Algunos abogados han podido confirmar con el gobierno que el hijo de su cliente está bajo custodia, pero incluso en esos casos las autoridades gubernamentales han sido reacias a organizar llamadas telefónicas entre los dos, o a proporcionar detalles sobre dónde se encuentra el niño, dijeron los abogados.

“La reunificación es obviamente el objetivo, pero ni siquiera permiten una llamada telefónica con la que un padre pueda saber que su niño está a salvo”, dijo Rochelle Garza, abogada en Brownsville, Texas.

En ausencia de asistencia del gobierno, los abogados han desarrollado su propio sistema para rastrear a los hijos de sus clientes. Le preguntan a los padres los nombres de los niños y luego los pasan a las organizaciones legales, muchas de ellas con fondos federales, que representan a los niños indocumentados.

Pero debido a que los abogados de los niños están abrumados por su cantidad de casos, puede tomar días o semanas recibir respuesta.

El jueves por la mañana, Goodwin comenzó a capacitar a un “equipo de respuesta rápida” de abogados voluntarios que llegaron desde Washington para ayudar con las reunificaciones y las solicitudes de asilo.
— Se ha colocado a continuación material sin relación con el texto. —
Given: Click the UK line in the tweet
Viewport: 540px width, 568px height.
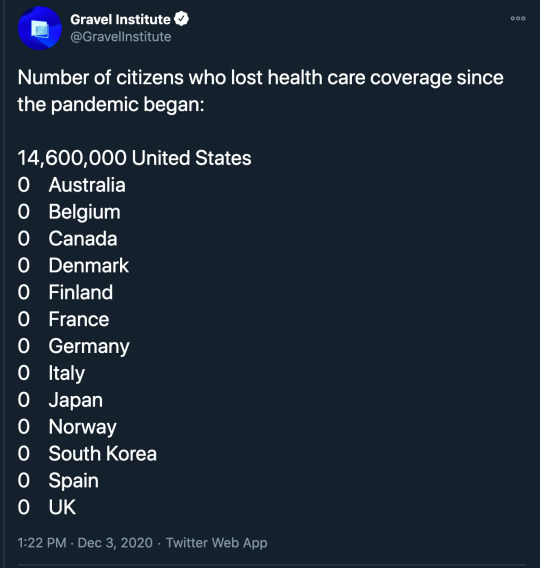Looking at the screenshot, I should tap(47, 507).
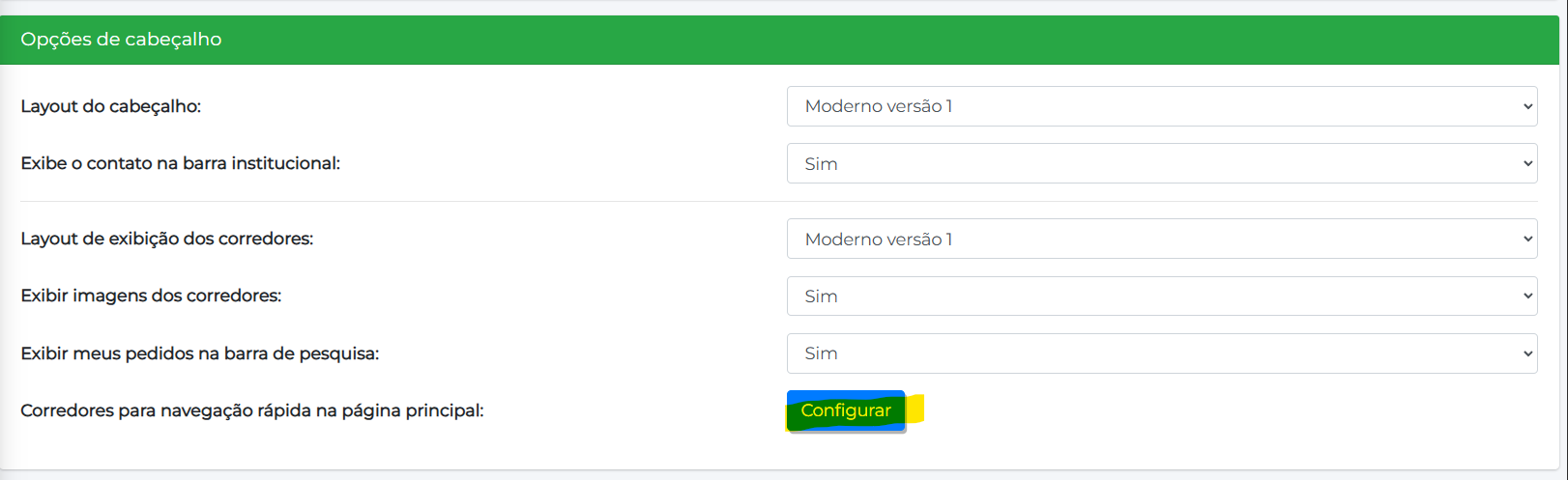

Otros abogados esperaron frente a un centro de detención en Brownsville, Texas, para conocer a algunos de los padres.

En algunos casos, hay una necesidad especialmente urgente de reunificaciones. El jueves por la mañana, los casos de 17 padres indocumentados fueron rechazados en un tribunal federal en McAllen, Texas, un posible alejamiento de la política de cero tolerancia de la administración Trump.

“Pero los niños todavía están detenidos y no hay un plan de reunificación”, dijo Cornelio.

Erik Hanshew, un defensor público asistente en El Paso, describió el trato con la oficina de reasentamiento de refugiados como un proceso “caótico y bizantino” en un artículo de opinión para The Washington Post esta semana.

“Algunos de nuestros investigadores han esperado casi una hora para ser atendido por una persona en el teléfono. Y una vez que encuentran a alguien, sus indagaciones se encuentran con declaraciones vagas de que el niño está en los Estados Unidos”, escribió.